Tribuners adalah platform jurnalisme warga. Untuk berkontribusi, anda bisa mengirimkan karya dalam bentuk berita, opini, esai, maupun kolom ke email: redaksi@tribunnews.com.
Konten menjadi tanggungjawab penulis dan tidak mewakili pandangan redaksi tribunnews.com.
Tajudin si Penjual Cobek dan Eksploitasi Anak
Kisah Tajudin, penjual cobek, yang didakwa mengeksploatasi anak dan perdagangan orang memunculkan pertanyaan.
Editor: Dewi Agustina
Penulis: Reza Indragiri Amriel
Kabid Pemenuhan Hak Anak, Lembaga Perlindungan Anak Indonesia
Lembaga Perlindungan Anak Indonesia (LPA Indonesia) selama ini dikenal dengan nama populernya Komnas Perlindungan Anak (Komnas PA).
Penggunaan nama LPA Indonesia--sebagai pengganti nama Komnas PA--adalah langkah kembali ke khittah 1998, yang sekaligus dilakukan sesuai regulasi agar tidak ada lagi kesan dualisme dengan KPAI.
LPA Indonesia dipimpin oleh Seto Mulyadi selaku Ketua Umum.
Kisah Tajudin, penjual cobek, yang didakwa mengekspliatasi anak dan perdagangan orang memunculkan pertanyaan: Apakah mempekerjakan anak mutlak dilarang?
UNICEF membedakan antara pekerja anak dan buruh anak. Pekerja anak, asalkan pekerjaannya ringan serta tidak mengganggu pendidikan anak dan tidak berbahaya bagi kesehatan anak, bisa dibenarkan.
Buruh anak, yang berbeda dengan definisi pekerja anak, adalah terlarang.
Yang ekstrim berupa anak bekerja sebagai PSK, anak bekerja di kawasan terpencil, anak bersentuhan dengan zat-zat kimia berbahaya, anak mengoperasikan mesin berbahaya, dan lain-lain.

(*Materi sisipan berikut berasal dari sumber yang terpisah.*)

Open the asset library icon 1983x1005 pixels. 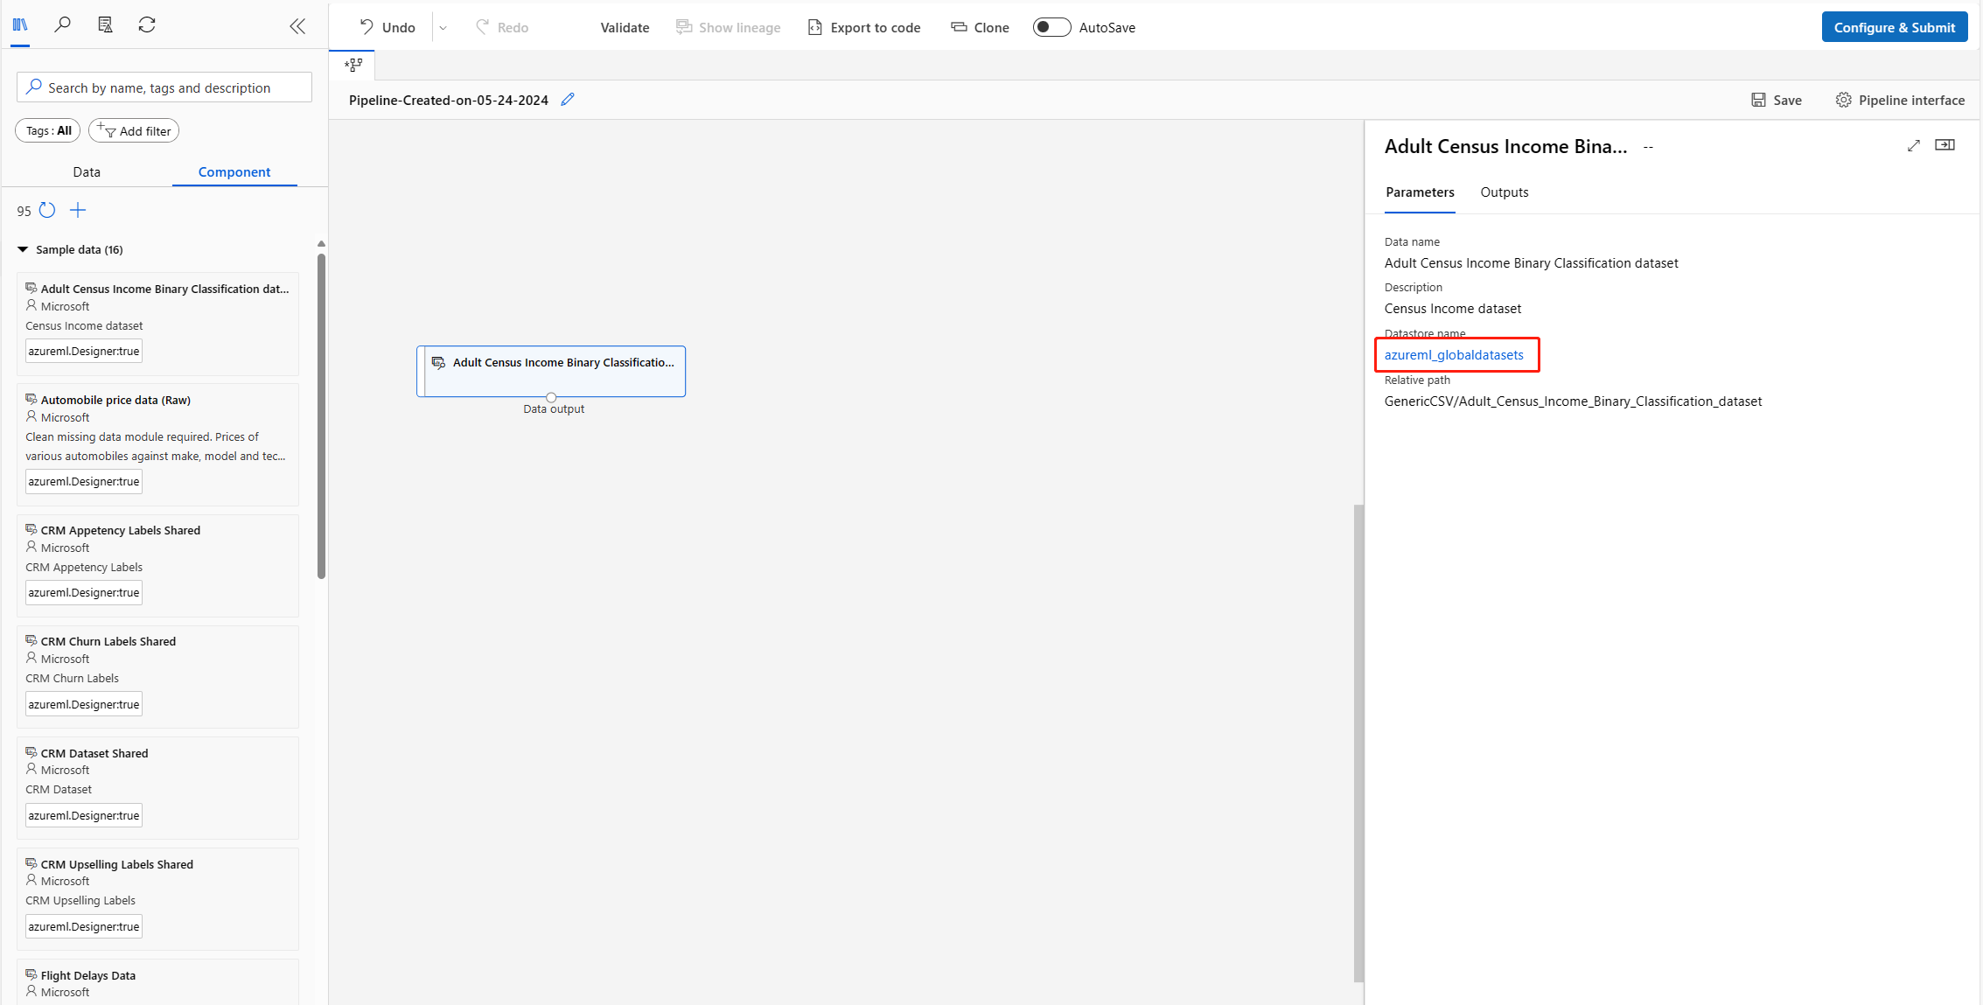click(20, 25)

International Labor Organization memberikan kriteria yang menjadi patokan:
A. Anak baru boleh bekerja asalkan telah melewati batas minimal usia wajib pendidikan dasar. Yakni, usia sekitar 12 atau 13 tahun.
B. Pekerjaan harus ringan dan tidak mengorbankan hak-hak dasar anak.
C. Pekerjaan berbahaya jelas tidak boleh dilakukan anak.
Dalam nilai-nilai lokal, anak bekerja juga tak jarang dianggap sebagai bentuk pendidikan dan pendewasaan anak.
Tentu jangan sampai itu dijadikan dalih atas pengabaian hak anak maupun eksploatasi anak.
Mari cek rumah-rumah yang mempekerjakan asisten domestik (asisten rumah tangga). Adakah di dalamnya anak-anak yang dipekerjakan sedemikian rupa, sehingga mereka tidak bersekolah, tidak cukup istirahat, tidak bisa berkomunikasi dengan keluarga mereka, dan mengalami perlakuan salah lainnya? Ya, jangan-jangan eksploitasi anak itu justru berada di lingkungan terdekat kita sendiri.
Paling ideal jika anak-anak bisa fokus bersekolah tanpa bekerja. Namun ketika mereka terpaksa harus juga bekerja, harapannya adalah pemerintah membuka lapangan kerja yang berlokasi sedekat mungkin dengan tempat tinggal anak-anak.
Dengan cara itu, kita berharap hak-hak dasar anak tetap terpenuhi, anak-anak tidak harus putus sekolah, sekaligus mempersempit risiko mereka menjadi korban perdagangan orang.